[Stated problem]
Locate each line in the records below that contains the string "This", matching case exactly, and copy those lines out in full.

[Data to use]
========
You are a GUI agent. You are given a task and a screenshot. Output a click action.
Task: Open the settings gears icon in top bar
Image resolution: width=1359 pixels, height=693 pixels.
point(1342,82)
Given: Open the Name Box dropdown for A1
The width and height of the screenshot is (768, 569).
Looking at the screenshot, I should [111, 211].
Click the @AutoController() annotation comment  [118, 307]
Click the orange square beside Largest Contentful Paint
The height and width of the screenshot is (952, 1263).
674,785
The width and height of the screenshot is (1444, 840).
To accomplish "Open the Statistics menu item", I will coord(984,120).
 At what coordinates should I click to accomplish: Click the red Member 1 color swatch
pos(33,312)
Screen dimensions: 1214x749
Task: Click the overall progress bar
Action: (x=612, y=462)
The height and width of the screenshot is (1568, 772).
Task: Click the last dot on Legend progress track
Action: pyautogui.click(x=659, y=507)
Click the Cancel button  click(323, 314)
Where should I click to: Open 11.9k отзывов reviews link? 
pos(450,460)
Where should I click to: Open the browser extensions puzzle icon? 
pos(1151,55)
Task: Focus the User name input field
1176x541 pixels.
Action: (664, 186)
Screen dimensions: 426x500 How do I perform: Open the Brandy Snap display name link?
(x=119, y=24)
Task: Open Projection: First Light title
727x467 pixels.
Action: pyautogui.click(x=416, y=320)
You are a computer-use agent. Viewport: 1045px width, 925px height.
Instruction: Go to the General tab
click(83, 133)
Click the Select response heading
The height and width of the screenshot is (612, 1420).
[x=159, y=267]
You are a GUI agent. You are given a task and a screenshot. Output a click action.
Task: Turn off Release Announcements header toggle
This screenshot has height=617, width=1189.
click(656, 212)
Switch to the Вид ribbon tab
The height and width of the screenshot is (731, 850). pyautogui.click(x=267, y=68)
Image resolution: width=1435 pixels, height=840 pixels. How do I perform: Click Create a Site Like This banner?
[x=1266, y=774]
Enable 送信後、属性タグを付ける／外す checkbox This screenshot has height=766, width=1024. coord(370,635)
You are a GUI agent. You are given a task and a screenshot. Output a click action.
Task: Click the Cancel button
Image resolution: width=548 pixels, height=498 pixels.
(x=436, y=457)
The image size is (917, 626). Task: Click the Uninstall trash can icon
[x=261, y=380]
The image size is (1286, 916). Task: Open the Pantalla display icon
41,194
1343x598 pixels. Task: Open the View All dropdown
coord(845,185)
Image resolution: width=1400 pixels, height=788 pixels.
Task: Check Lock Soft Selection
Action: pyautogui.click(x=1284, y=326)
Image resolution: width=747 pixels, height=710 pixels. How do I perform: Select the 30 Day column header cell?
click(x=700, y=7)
========
[Exercise answer]
This screenshot has height=617, width=1189.
Image resolution: width=1435 pixels, height=840 pixels. How do I perform: Click Create a Site Like This banner?
Enable 送信後、属性タグを付ける／外す checkbox This screenshot has height=766, width=1024. coord(370,635)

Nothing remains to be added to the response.